Today is the grand finale of National Library Week and as part of the closing ceremonies, we had a presentation by Dr. Yolanda Y. Smith. This is one of the few events I was able to attend this week and I’m glad I was able to make it. Dr. Smith’s presentation, “Diversity in the Church: The African American Spiriturals as a Source for Teaching Faith and Heritage”, took a look at how the tradition of African American spirituals can be re-interpreted into a model for classroom learning.
She began by having us listen to a spiritual and reflect on the meaning of the words and the symbols and imagery that come to mind when we hear these songs. Of course, the usual images sprung to mind: sorrow, slavery, sadness, hope, escape, Heaven, redemption, etc. This is, I believe, precisely what Dr. Smith wanted us to think about because it fed into her thesis that these ideals can be used to teach pride, self-esteem and a love for the African American cultural heritage.
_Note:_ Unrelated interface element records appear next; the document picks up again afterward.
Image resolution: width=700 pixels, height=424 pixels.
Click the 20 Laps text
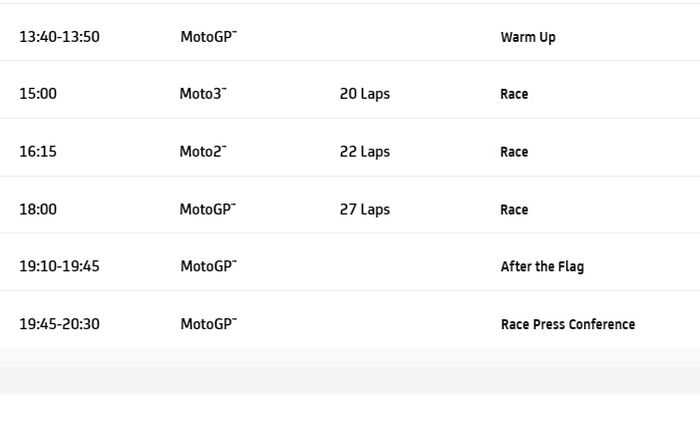[365, 94]
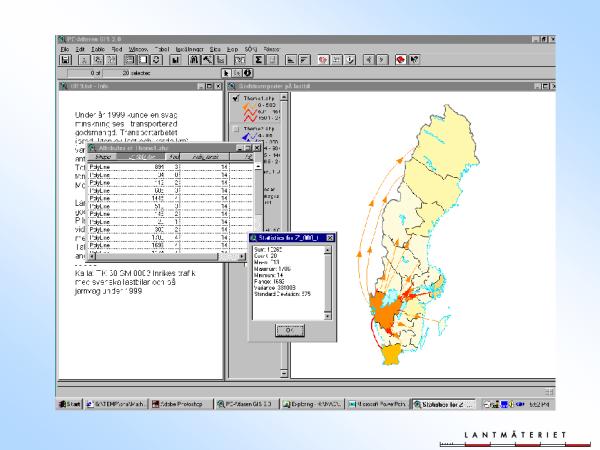The width and height of the screenshot is (600, 450).
Task: Uncheck the first Theme checkbox in legend
Action: [x=235, y=98]
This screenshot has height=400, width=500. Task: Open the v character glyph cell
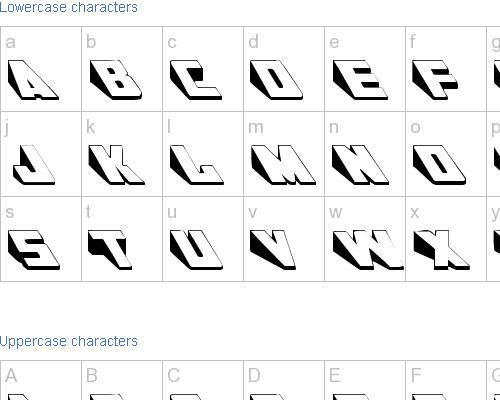tap(273, 250)
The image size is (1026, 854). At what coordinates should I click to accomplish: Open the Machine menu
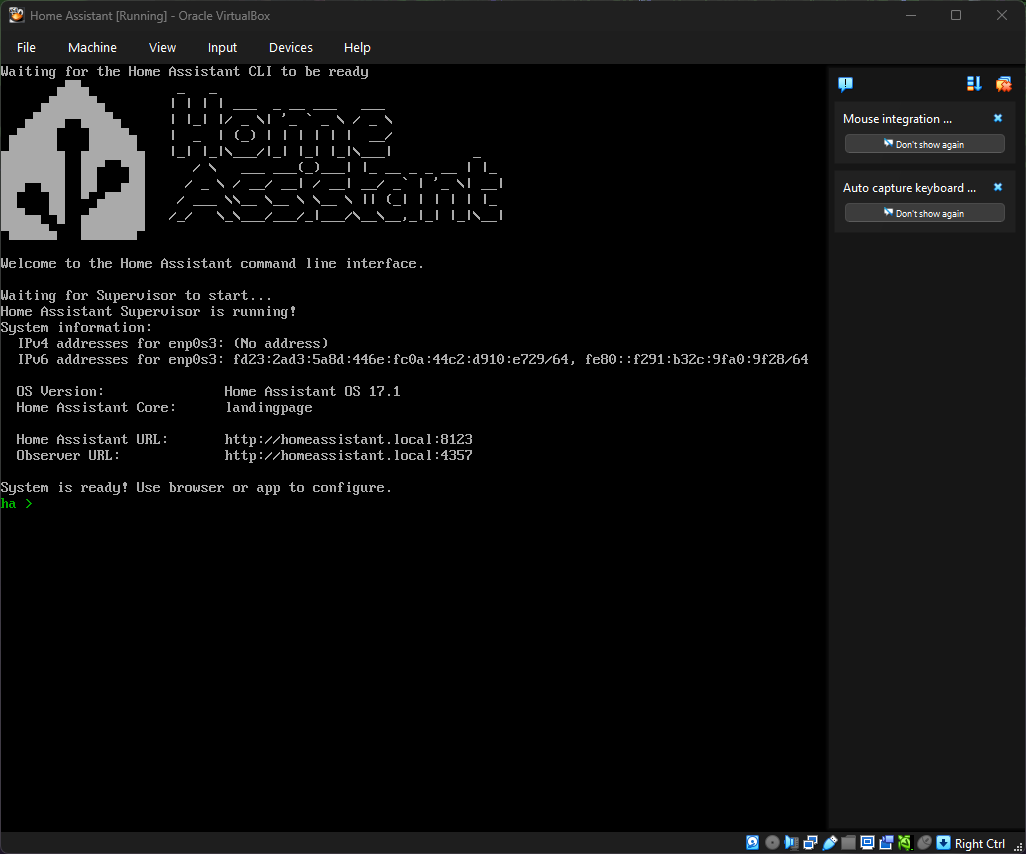[92, 47]
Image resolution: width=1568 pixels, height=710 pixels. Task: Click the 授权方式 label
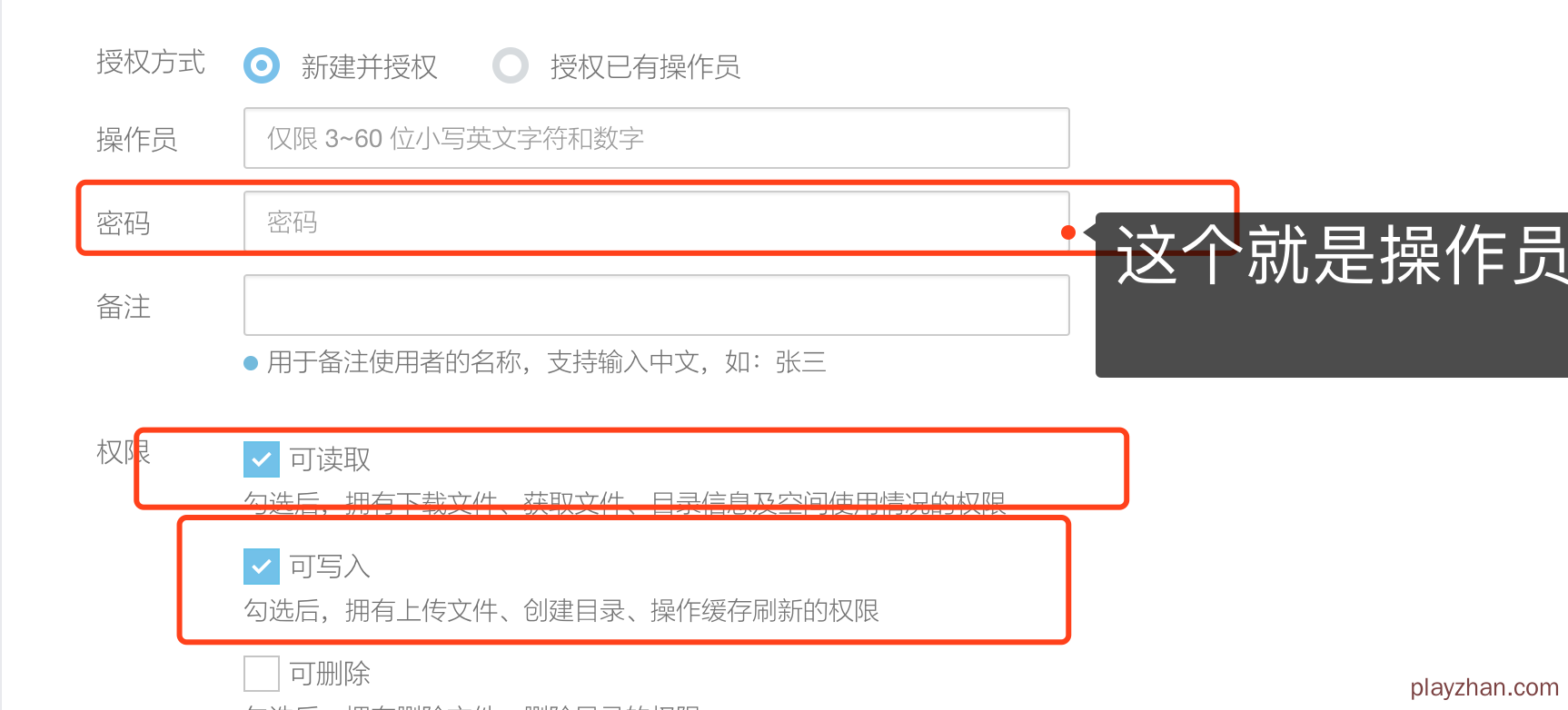(151, 62)
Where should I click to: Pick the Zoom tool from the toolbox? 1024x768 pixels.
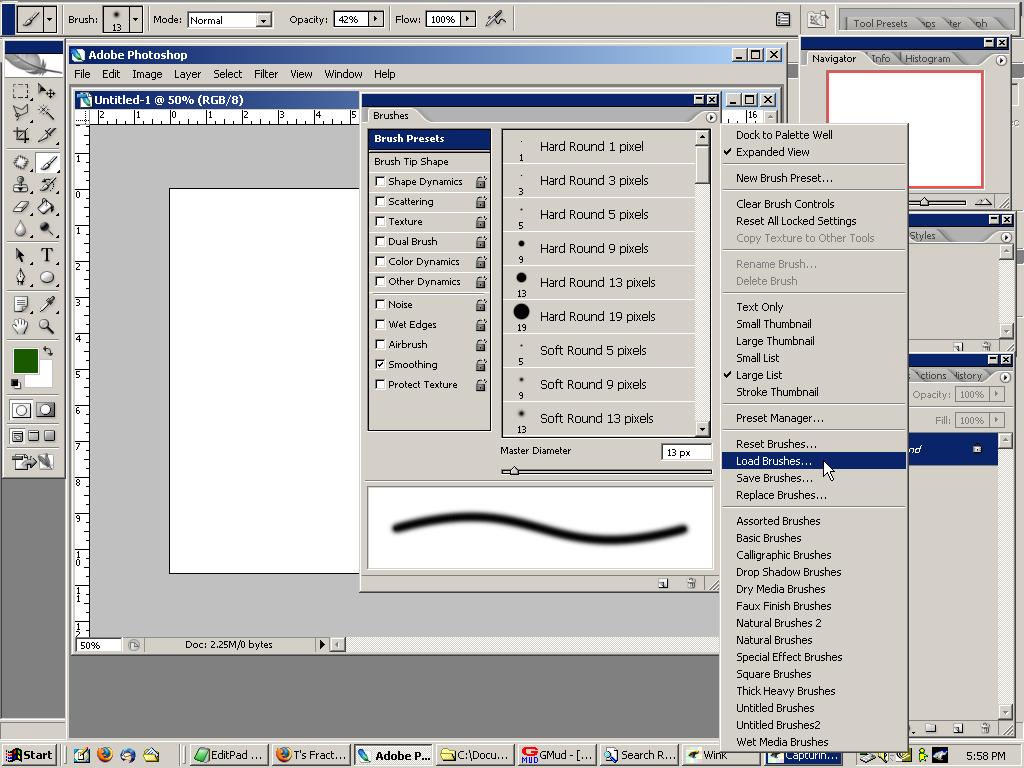pos(46,325)
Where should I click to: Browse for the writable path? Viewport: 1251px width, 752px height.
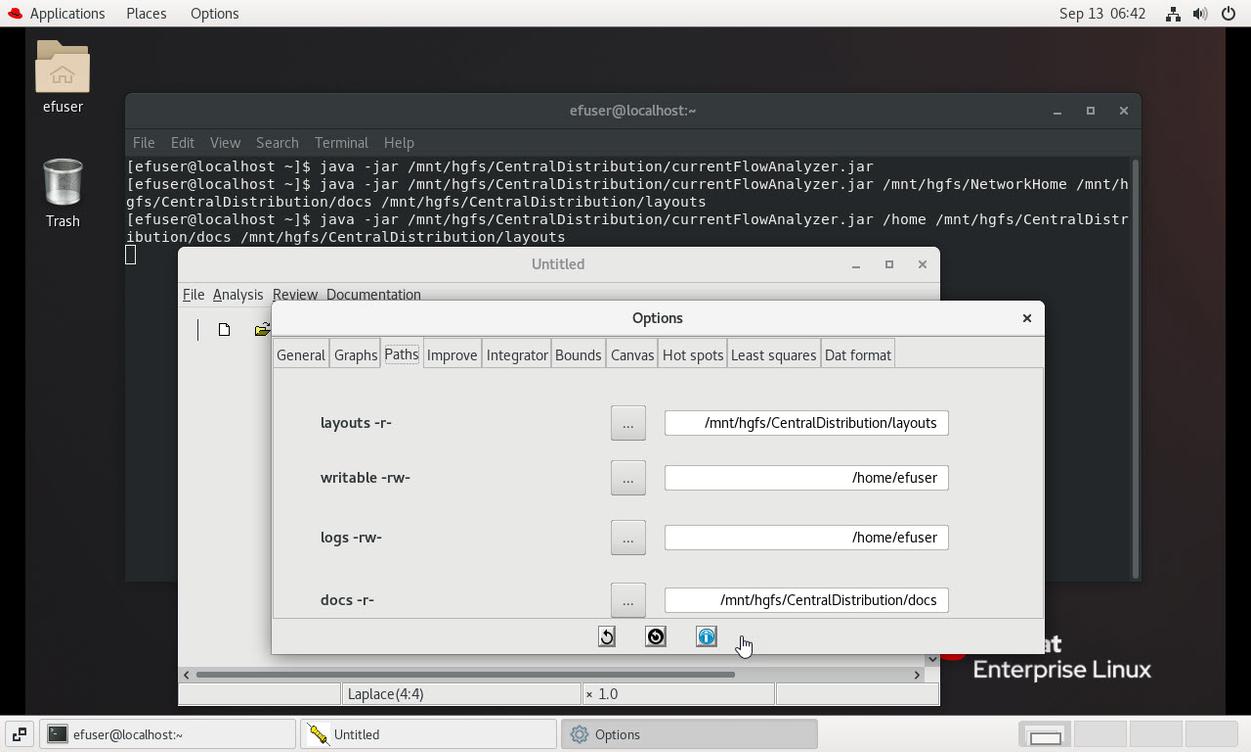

Most vividly, Dr. Smith demonstrated how the call and response tradition of spirtiual singing can be used in the classroom setting. For example, the classroom can be set in a circular fashion with the instructor sitting with the class rather than standing over the class. With this setting, everyone is seen as equal with the ability to contribute to the dialogue, encouraging students and instructors to switch roles and learn from each other. With call and response there is room for interpretation, re-interpretation and changing of words to suit diverse situations. This encourages critical thinking on the parts of the participants as well as the use of creative thinking and active participation.
This presentation was a nice conclusion to this year’s theme “Join the Circle of Knowledge.”
Dr. Smith’s model can be further discovered in her book Reclaiming the Spirituals: New Possibilities for African American Education.